Met de rechtelijke uitspraak tegen Rajap en Mojan, de moordenaars van Frits Groeneboom, was de zaak nog niet afgedaan. Niet alleen omdat inmiddels al weer andere aanslagen hadden plaatsgevonden (in juli 1929 op de heer Simpson van de onderneming Senthool, en in september 1929 op de heer Hemming van de onderneming Doerdjo), maar meer nog omdat de diepere vragen naar het waarom niet waren beantwoord. De pers, en dan in het bijzonder de Indische Courant, had herhaaldelijk gewezen op misstanden die wel moesten leiden tot onvrede bij -, en reacties van de kant van de inlandse arbeiders. Een enkele strenge uitspraak inzake een individuele moord zou daarin niets veranderen.
In december 1929 schreef de Courant:
“De jongste aanslagen, zowel in Deli als in den Oosthoek, hebben geleerd, dat de ondergrond ervan dikwijls meer een economisch – dan een politiek karakter draagt.

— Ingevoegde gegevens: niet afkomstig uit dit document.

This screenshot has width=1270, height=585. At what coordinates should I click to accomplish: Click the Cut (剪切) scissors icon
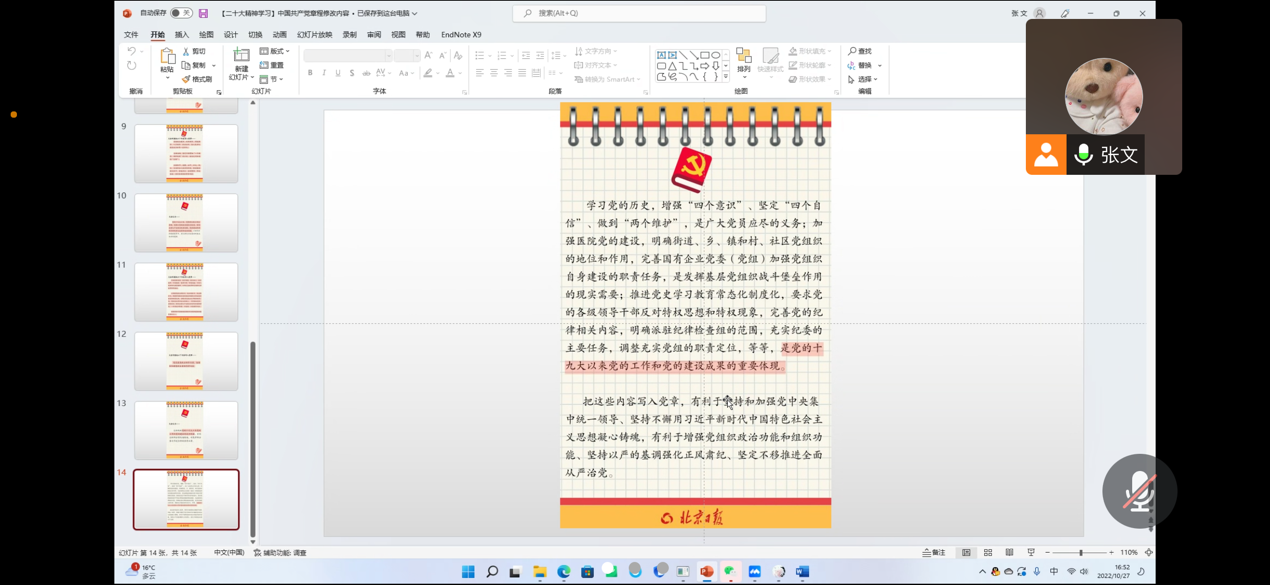pos(186,52)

In beide cultuurgebieden wordt met immigranten gewerkt, en dus met arbeiders, die onttrokken zijn aan den morele invloed van het familie- en dessaverband. Ze gevoelen en gedragen zich dientengevolge veelal als paria’s, die niets of weinig meer te verliezen hebben.
De ondernemingen van haar kant, zowel hier als ginds in Deli, doen weinig om met deze arbeiders een enigszins gemoedelijk contact te onderhouden. Voor wat Java betreft, kan gezegd worden, dat de verhouding tusschen de Europese werkgever en den Inlandse arbeider aanmerkelijk verslechterd is doordat de patriarchale toestand van vroeger heeft plaatsgemaakt voor een dor en hard stelsel dat, naar vooral de behandeling van de moord op Groeneboom heeft uitgewezen, de arbeider niet als medemens ziet, doch slechts als een werktuig beschouwt.(…)

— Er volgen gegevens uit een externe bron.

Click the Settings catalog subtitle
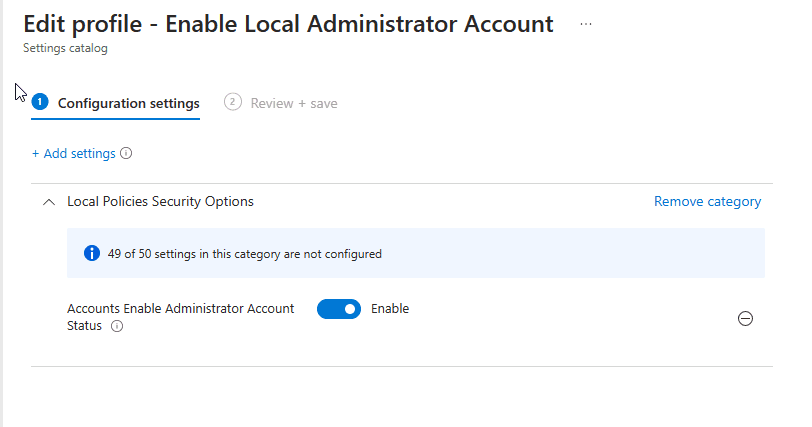812x427 pixels. (x=65, y=47)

Van die steeds toenemende verwijdering, van die omzetting der vroegere gemoedelijke verhouding in de kille vormen der moderne bedrijfstechniek met haar ongebreideld streven naar het hoogste rendement is de Europese employé het eerst en het meest de dupe. Hij staat in de onmiddellijke omgeving van de Inlandse arbeider, die op hèm zijn wrok koelt, wanneer een order van hogerhand dan wel de toepassing van een bepaald systeem hem ontstemt of uit het evenwicht slaat. De employé hier, de assistent in Deli, zij zijn de mannen, die de klappen krijgen. Op hèn wreken zich, ’t zij vroeg, ’t zij laat, de fouten in het stelsel der bedrijfsvoering. Zij betalen dikwijls met hun leven voor de tekortkomingen van anderen.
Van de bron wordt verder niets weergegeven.